Dans la vie de tous les jours on respecte rigoureusement, chez moi, l’adage de Franklin : « Une place pour chaque chose et chaque chose à sa place ». Tout objet ayant servi est aussitôt replacé : par exemple les chaises qui peuvent avoir été remuées par un visiteur. Si un étranger vient me voir, on me laisse seul avec lui ; je n’ai besoin de personne pour lui mettre en main un papier ou pour lui démontrer l’usage de mes instruments d’optique. Je circule sans crainte dans la maison, et d’autant plus hardiment que j’ai toujours sur moi une de ces cannes légères dont il a été question plus haut.
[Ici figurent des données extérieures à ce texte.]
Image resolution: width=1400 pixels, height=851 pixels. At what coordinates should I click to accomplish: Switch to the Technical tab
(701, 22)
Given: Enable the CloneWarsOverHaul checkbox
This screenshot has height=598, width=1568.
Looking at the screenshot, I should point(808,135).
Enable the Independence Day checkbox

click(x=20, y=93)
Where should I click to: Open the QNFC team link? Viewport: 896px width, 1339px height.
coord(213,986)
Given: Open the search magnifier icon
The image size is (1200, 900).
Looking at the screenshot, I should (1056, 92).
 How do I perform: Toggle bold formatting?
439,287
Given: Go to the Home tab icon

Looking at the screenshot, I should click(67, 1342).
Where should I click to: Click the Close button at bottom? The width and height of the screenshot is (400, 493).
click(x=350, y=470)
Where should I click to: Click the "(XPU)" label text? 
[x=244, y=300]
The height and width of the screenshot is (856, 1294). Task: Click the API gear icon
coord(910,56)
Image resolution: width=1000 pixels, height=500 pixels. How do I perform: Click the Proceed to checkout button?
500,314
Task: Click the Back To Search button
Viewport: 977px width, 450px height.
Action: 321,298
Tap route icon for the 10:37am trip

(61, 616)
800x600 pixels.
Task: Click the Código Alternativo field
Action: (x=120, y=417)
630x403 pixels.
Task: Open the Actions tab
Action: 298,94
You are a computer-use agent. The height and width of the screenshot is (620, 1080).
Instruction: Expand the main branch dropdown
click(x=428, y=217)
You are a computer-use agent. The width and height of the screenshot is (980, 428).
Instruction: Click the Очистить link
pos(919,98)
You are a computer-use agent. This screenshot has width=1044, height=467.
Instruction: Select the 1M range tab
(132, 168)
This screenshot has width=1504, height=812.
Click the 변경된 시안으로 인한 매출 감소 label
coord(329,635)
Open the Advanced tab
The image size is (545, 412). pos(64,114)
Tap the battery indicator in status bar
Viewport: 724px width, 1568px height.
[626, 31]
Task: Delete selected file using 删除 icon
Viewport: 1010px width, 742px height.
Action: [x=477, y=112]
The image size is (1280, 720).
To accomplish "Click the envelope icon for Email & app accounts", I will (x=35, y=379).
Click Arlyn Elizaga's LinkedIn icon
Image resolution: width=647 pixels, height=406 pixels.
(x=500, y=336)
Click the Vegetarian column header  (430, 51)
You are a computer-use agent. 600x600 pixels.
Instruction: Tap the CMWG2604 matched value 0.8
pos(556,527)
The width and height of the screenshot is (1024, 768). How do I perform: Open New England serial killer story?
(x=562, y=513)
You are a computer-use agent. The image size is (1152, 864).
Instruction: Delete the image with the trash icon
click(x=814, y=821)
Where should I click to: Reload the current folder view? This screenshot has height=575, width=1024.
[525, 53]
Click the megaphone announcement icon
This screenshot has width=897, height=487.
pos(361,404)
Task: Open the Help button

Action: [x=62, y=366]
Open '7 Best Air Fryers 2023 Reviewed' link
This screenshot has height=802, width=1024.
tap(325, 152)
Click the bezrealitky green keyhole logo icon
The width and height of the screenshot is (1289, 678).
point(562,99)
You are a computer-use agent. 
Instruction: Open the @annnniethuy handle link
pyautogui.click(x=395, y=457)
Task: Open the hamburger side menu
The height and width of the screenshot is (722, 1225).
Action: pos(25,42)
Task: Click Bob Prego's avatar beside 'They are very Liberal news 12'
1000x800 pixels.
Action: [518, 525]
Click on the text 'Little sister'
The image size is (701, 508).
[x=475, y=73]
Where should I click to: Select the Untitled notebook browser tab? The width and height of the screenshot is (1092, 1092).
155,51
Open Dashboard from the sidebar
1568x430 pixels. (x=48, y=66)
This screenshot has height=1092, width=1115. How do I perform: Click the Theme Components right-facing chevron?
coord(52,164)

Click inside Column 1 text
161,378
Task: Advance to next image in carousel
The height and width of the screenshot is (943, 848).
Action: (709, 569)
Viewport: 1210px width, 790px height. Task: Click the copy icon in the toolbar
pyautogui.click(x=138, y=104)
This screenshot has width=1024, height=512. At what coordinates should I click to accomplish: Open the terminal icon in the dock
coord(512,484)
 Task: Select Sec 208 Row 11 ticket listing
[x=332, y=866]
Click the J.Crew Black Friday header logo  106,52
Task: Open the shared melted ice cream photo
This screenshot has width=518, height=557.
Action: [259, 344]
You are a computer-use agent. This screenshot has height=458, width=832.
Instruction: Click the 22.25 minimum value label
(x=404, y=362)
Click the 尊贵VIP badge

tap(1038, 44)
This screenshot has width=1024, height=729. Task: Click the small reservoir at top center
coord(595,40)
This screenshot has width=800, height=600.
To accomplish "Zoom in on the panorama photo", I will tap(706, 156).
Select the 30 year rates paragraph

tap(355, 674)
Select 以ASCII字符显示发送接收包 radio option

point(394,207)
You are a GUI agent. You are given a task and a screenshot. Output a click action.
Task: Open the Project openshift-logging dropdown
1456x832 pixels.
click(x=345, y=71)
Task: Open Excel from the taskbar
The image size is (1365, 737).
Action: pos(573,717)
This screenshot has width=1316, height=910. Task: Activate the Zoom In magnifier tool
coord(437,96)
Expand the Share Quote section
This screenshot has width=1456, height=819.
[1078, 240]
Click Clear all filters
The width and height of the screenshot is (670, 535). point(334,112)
Il faut, ai-je entendu dire, que dans la demeure de l’aveugle, les portes soient ouvertes ou fermées. Je ne suis pas de cet avis. Admettons en effet que la famille s’astreigne à ne jamais laisser les portes à moitié ouverte : un jour où un étranger aura négligé cette précaution l’aveugle, plein de confiance, se heurtera et se fera une bosse au front. Le malheur n’est pas grand, mais si on veut l’éviter, le mieux est de ne prendre aucune précaution. Pourvu que l’aveugle ne s’avance jamais sans faire osciller le bout de sa canne devant lui, sa sécurité sera parfaite.

J’avais cru, tout d’abord, que, pour mieux me reconnaître, j’aurais intérêt à établir des repères, par exemple le long des murs ; grâce au stick, cela n’a pas été utile. Dans une très grande maison, il serait commode d’avoir, à certains endroits, des chemins en tapis ou en linoléum, mais je n’en ai pas éprouvé le besoin.

Au contraire dans un jardin, même le plus connu, je me sens perdu. Passant quelque temps à la campagne, il m’est arrivé, d’après le conseil de mon ami le Dr Chibret, de faire tendre une ficelle pour suivre un itinéraire déterminé, et de circuler ainsi comme un tramway guidé par son trolley. S’il s’agissait d’un établissement définitif, je ferais poser une bande d’asphalte ou de béton dans l’axe d’une allée, pour former une piste où je pourrais me promener hardiment, tout en lisant quelque léger volume imprimé en points saillants.

Comme il m’arrive de me coucher longtemps après les autres habitants de la maison, j’ai fait placer dans mon lit une boule électrique, qui me permet, au moyen d’un commutateur, de me chauffer les pieds sans déranger personne.

Pour pouvoir, en cas de nécessité, appeler à l’aide, en quelque endroit que je me trouve, de la maison ou du jardin, je fais usage d’un sifflet que j’ai toujours en poche (le mien est une sirène anglaise dont le son est caractéristique).

Un moyen d’appel que M. Kenneth Scott me signale comme utilisé par les Orientaux et qui est assez sonore, consiste à frapper avec trois doigts de la main droite dans la paume, légèrement creusée, de la main gauche.